- _Task_: Reproduce everything in the material from the line containing "This screenshot has width=1244, height=683." down to the line containing "pyautogui.click(x=777, y=488)", with both of those lines included.

[Target position records]
_ _ _

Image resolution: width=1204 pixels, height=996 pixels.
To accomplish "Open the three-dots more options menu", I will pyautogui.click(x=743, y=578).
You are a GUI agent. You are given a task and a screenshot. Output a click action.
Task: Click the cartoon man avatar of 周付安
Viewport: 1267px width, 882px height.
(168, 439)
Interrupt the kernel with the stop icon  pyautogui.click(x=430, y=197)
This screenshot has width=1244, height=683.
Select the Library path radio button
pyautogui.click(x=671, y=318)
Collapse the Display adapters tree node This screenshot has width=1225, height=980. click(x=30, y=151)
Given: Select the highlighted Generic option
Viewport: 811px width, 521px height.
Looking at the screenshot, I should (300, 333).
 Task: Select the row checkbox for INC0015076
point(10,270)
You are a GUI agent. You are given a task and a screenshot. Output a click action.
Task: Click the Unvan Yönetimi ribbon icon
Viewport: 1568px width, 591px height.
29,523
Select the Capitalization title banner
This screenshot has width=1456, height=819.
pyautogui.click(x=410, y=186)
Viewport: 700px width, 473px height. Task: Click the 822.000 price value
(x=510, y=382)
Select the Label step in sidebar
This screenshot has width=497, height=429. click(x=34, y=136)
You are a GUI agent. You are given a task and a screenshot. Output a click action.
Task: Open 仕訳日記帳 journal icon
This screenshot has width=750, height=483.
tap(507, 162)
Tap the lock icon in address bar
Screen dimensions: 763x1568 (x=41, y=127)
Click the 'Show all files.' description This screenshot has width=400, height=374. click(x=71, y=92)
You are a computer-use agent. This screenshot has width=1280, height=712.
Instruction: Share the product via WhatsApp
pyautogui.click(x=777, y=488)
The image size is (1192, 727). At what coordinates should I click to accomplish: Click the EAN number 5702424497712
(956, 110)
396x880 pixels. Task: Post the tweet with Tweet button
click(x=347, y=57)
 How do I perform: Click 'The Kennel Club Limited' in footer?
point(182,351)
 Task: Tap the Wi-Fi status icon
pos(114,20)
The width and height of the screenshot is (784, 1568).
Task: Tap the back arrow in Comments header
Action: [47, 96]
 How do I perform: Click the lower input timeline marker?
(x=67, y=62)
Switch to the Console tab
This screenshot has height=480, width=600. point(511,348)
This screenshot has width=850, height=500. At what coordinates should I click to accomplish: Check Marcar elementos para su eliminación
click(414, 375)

_ _ _

- _Answer for this exercise_:
This screenshot has width=1244, height=683.
Select the Library path radio button
pyautogui.click(x=671, y=318)
Collapse the Display adapters tree node This screenshot has width=1225, height=980. click(x=30, y=151)
Given: Select the highlighted Generic option
Viewport: 811px width, 521px height.
Looking at the screenshot, I should (300, 333).
 Task: Select the row checkbox for INC0015076
point(10,270)
You are a GUI agent. You are given a task and a screenshot. Output a click action.
Task: Click the Unvan Yönetimi ribbon icon
Viewport: 1568px width, 591px height.
29,523
Select the Capitalization title banner
This screenshot has width=1456, height=819.
pyautogui.click(x=410, y=186)
Viewport: 700px width, 473px height. Task: Click the 822.000 price value
(x=510, y=382)
Select the Label step in sidebar
This screenshot has width=497, height=429. click(x=34, y=136)
You are a GUI agent. You are given a task and a screenshot. Output a click action.
Task: Open 仕訳日記帳 journal icon
This screenshot has width=750, height=483.
tap(507, 162)
Tap the lock icon in address bar
Screen dimensions: 763x1568 (x=41, y=127)
Click the 'Show all files.' description This screenshot has width=400, height=374. click(x=71, y=92)
You are a computer-use agent. This screenshot has width=1280, height=712.
Instruction: Share the product via WhatsApp
pyautogui.click(x=777, y=488)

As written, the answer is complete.